Les Forces Progressistes du Changement (FPC) Mauritanie

Dr Mariella Villasante Cervello : Chronique politique de Mauritanie décembre 2014 (1)

altRéélection du président Mohamed Ould Abdel Aziz, avancée de l’islamisme radical et mouvements sociaux contre l’esclavage interne et pour les droits civiques des minorités noires

Introduction

La République islamique de Mauritanie connaît depuis deux ans un regain de tensions sociales et politiques organisées autour de la défense des droits à l’égalité sociale, tant de la part des groupes serviles de la société bidân [arabophone] que des minorités ethniques du pays [Halpular’en, Soninké, Wolof]. Cependant, au cours de l’année 2014, la mouvance islamiste a fait des avancées notoires, et les mouvements sociaux ont gagné en intensité suivant deux causes centrales : la persistance, voire l’augmentation, de la pauvreté des majorités mauritaniennes, toutes origines confondues ; et, d’autre part, le renforcement de la politique répressive déployée par le régime du président Mohamed ould Abdel Aziz. On aurait pu croire que la réélection du président en juin dernier aurait impliqué un changement de cap et des améliorations concrètes du niveau de vie des Mauritaniens, et pourtant rien n’a changé, pire encore, l’enfermement dans des vieilles politiques du tout répressif, connues pendant le régime de Maaouya ould Sid’Ahmed Taya [1984-2005], sont revenues de plus belle. Cela étant, les temps ont changé, une société civile plus consciente de ses droits continue à grandir dans le pays, et les secteurs les plus touchées par les inégalités post-modernes, par les vieilles hiérarchies statutaires d’une société d’ancien régime ultra conservatrice, et par la pauvreté extrême, s’opposent avec force à la très mauvaise gouvernance du régime en place.

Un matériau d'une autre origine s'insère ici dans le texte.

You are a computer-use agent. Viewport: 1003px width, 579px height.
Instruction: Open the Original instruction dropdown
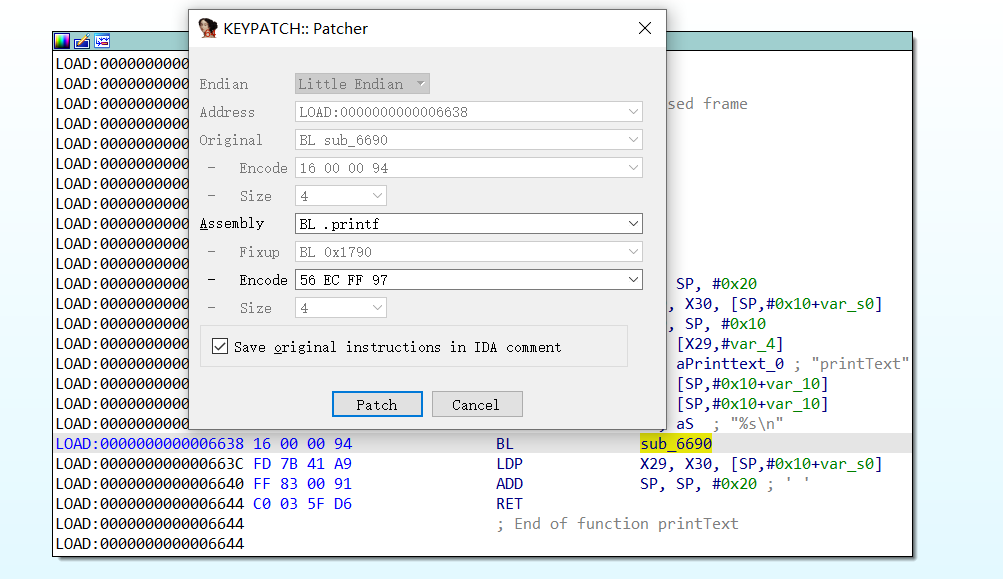click(x=632, y=140)
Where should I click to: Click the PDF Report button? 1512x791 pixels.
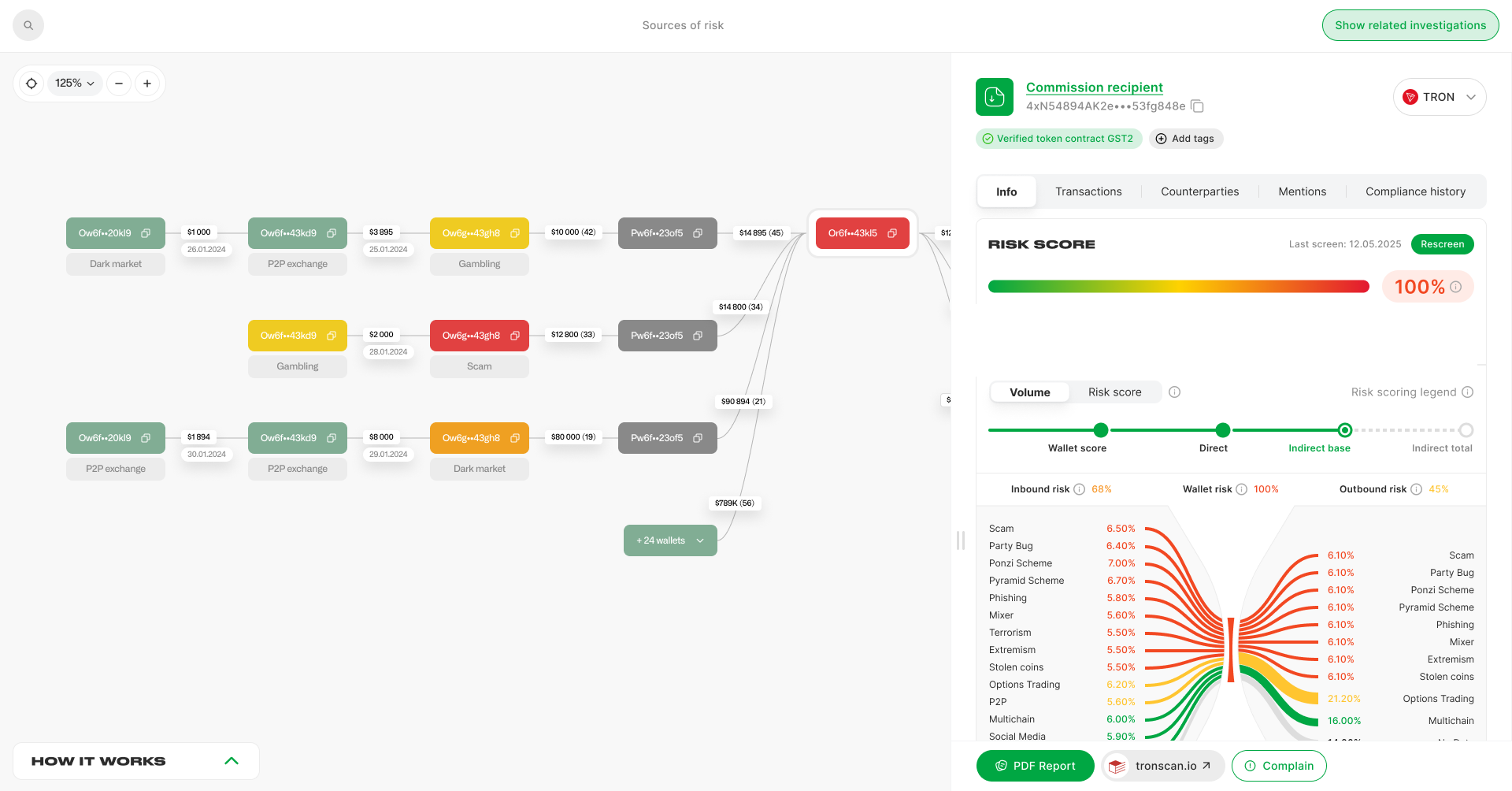[1036, 766]
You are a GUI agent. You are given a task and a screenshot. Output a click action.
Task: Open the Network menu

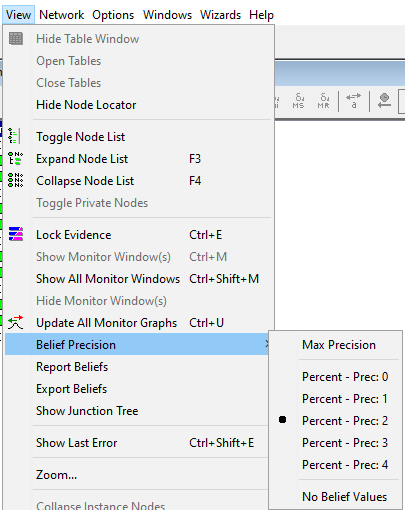[x=62, y=15]
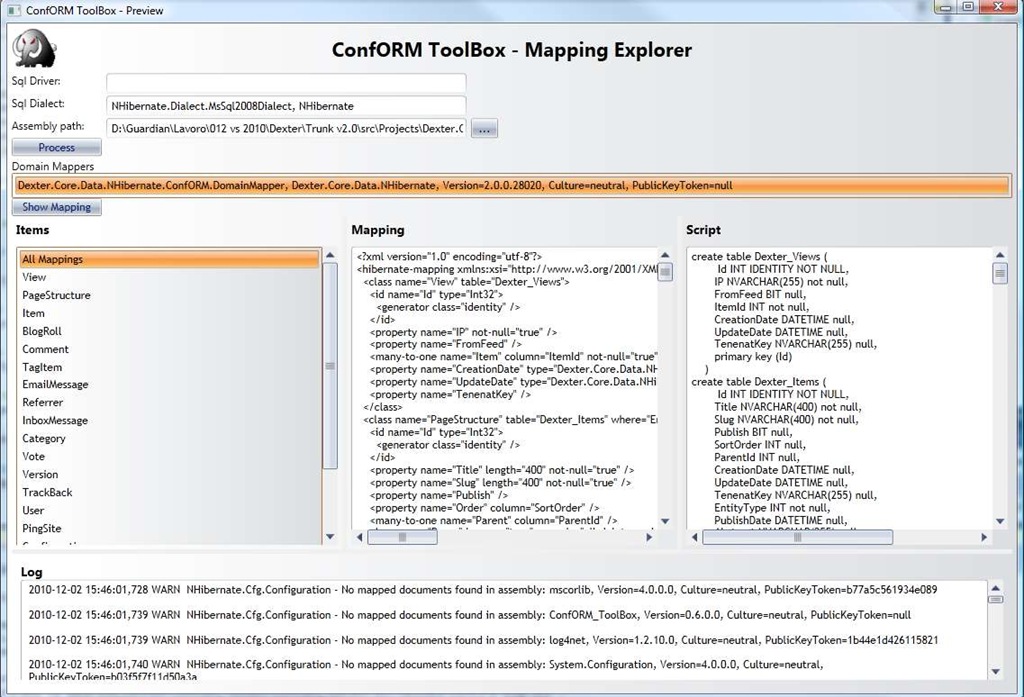Select All Mappings in Items list

tap(170, 259)
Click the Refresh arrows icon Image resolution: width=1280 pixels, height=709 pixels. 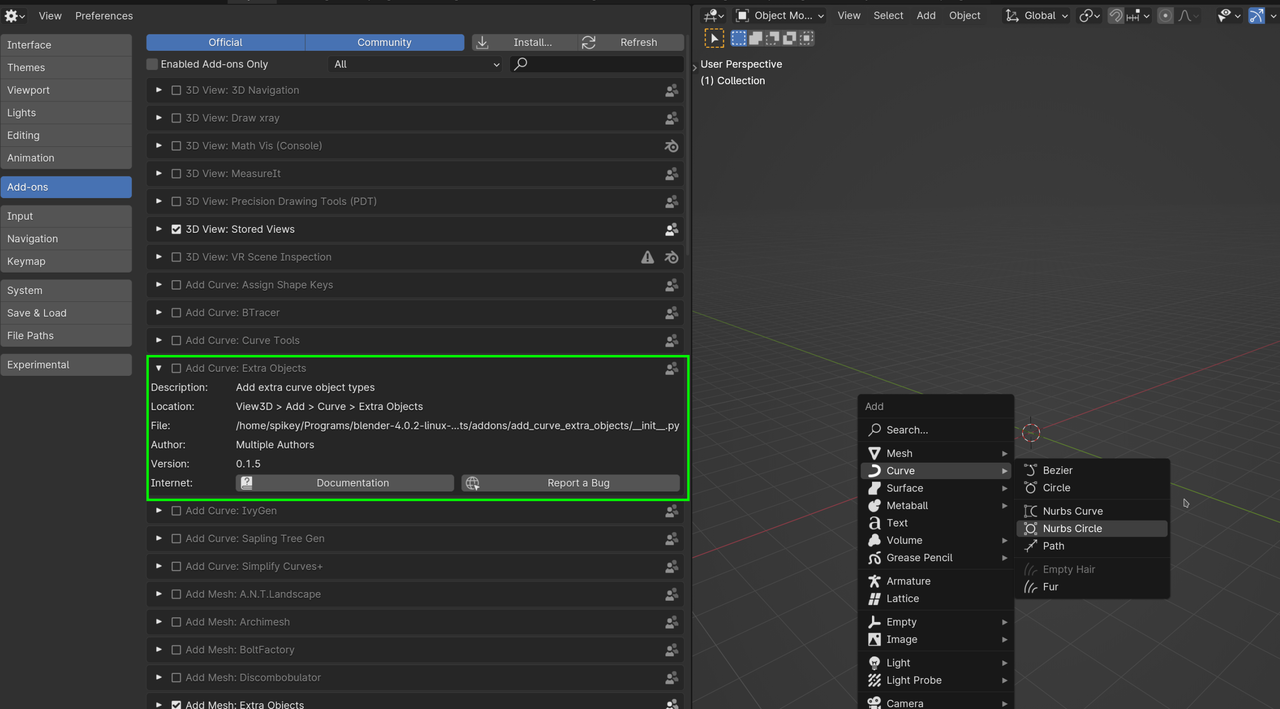pyautogui.click(x=589, y=42)
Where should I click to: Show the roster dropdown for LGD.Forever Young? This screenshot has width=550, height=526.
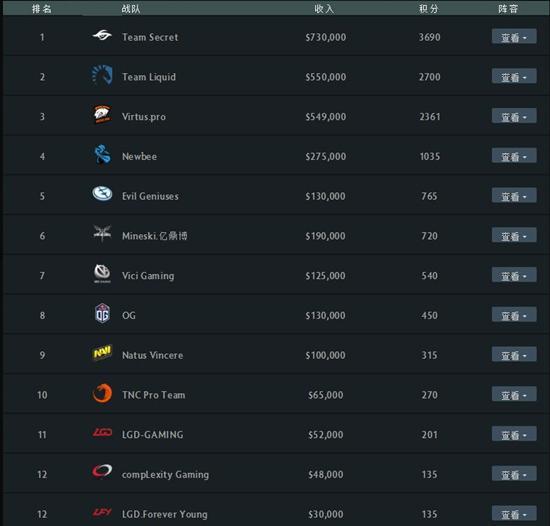514,513
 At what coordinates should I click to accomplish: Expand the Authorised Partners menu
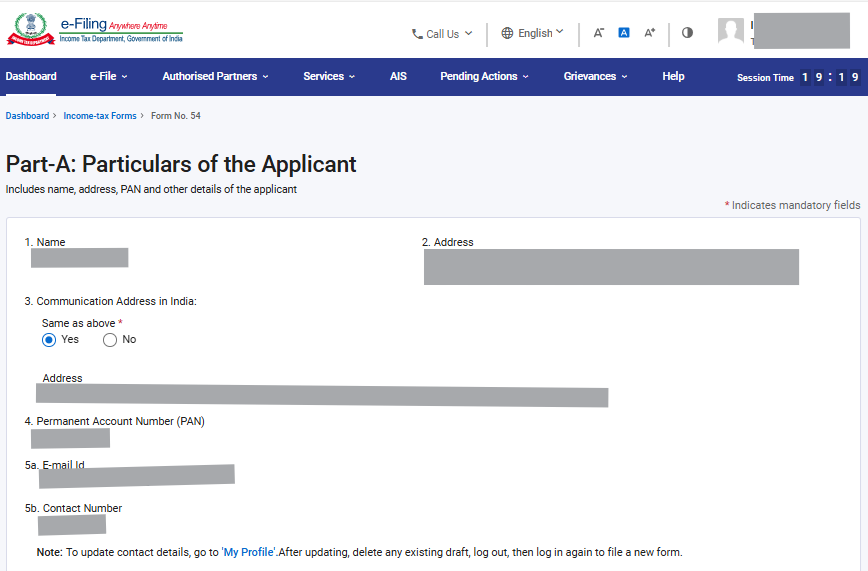coord(216,76)
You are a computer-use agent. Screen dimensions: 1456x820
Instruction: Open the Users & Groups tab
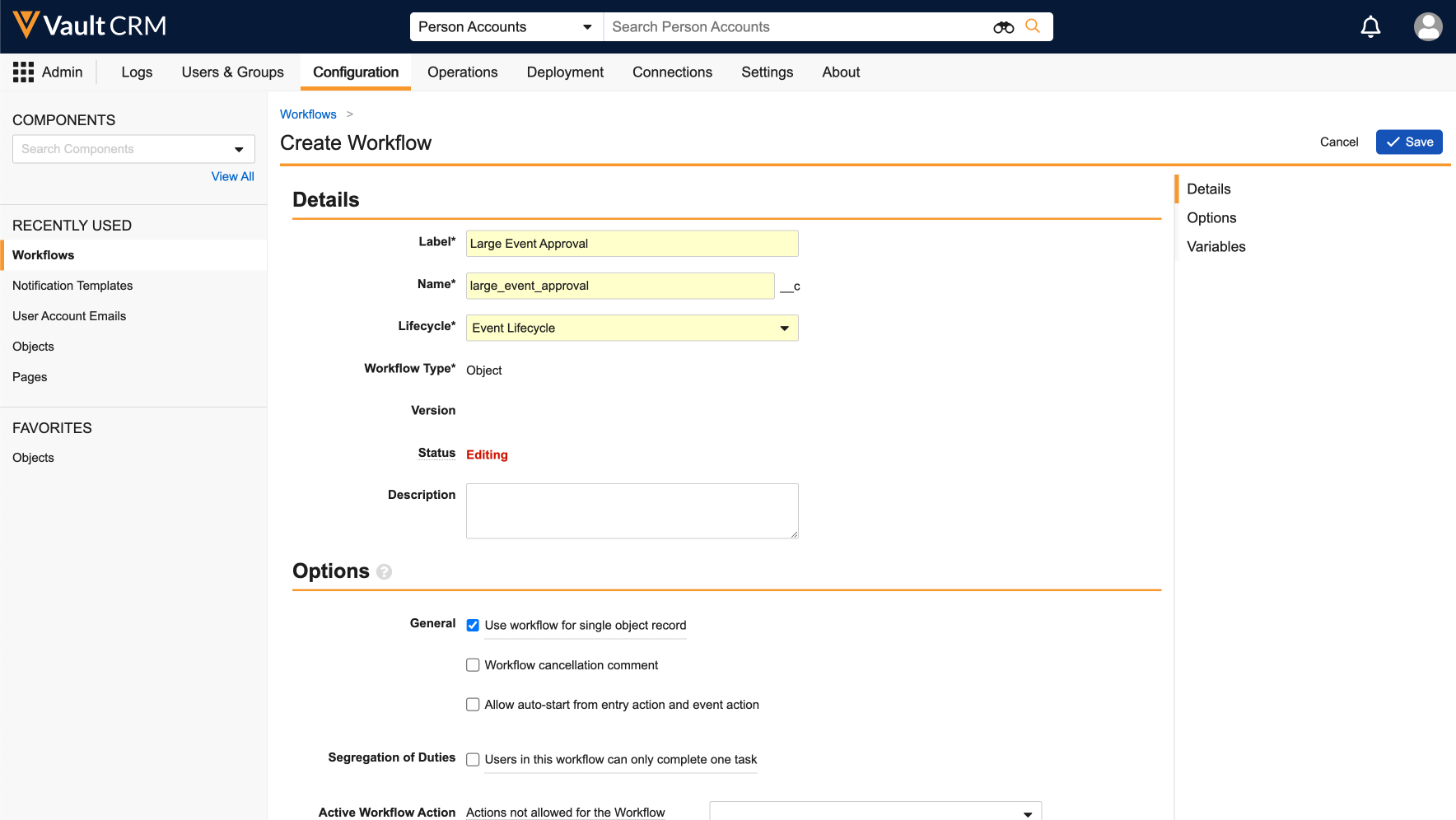click(x=232, y=72)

Et pourtant, avec près de 3,5 millions d’habitants, dont près de 2 millions habitent à Nouakchott, et avec ses riches ressources naturelles (minerais, pêche) les Mauritaniens pourraient avoir un niveau de vie correct, les enfants et les jeunes pourraient avoir une éducation adaptée aux besoins du pays, et les services de l’État, notamment la santé et l’infrastructure urbaine et rurale, pourraient être bien installés dans le quart habité et utile du pays. Or rien de cela n’existe. Le Rapport sur le développement humain du pnud de 2014, [inégalités, santé, compétences sociales, insécurité personnelle, intégration internationale perceptions du bien être], considère que la Mauritanie n’a pas présentée d’évolution notable entre 1980 et 2013, et occupe la 161ème place mondiale (indice 0,487), proche de la situation de deux pays en guerre, l’Afghanistan et le Yémen[1] [Le Calame, NoorInfo du 10 octobre 2014]. Cette triste situation, empirée par les affaires de corruption, est aisément visible à Nouakchott qui continue à être une capitale abandonnée à son sort, et qui s’enfonce chaque jour davantage dans la misère, le chaos de la circulation, et, récemment, dans les eaux des pluies qui ont submergé une bonne partie de la ville. Comme si cela n’était pas suffisant, le ramassage des ordures ménagères s’est détérioré ces derniers mois et la ville connaît une autre période de danger sanitaire, ainsi certains parlent de la possibilité de disparition de la ville[2].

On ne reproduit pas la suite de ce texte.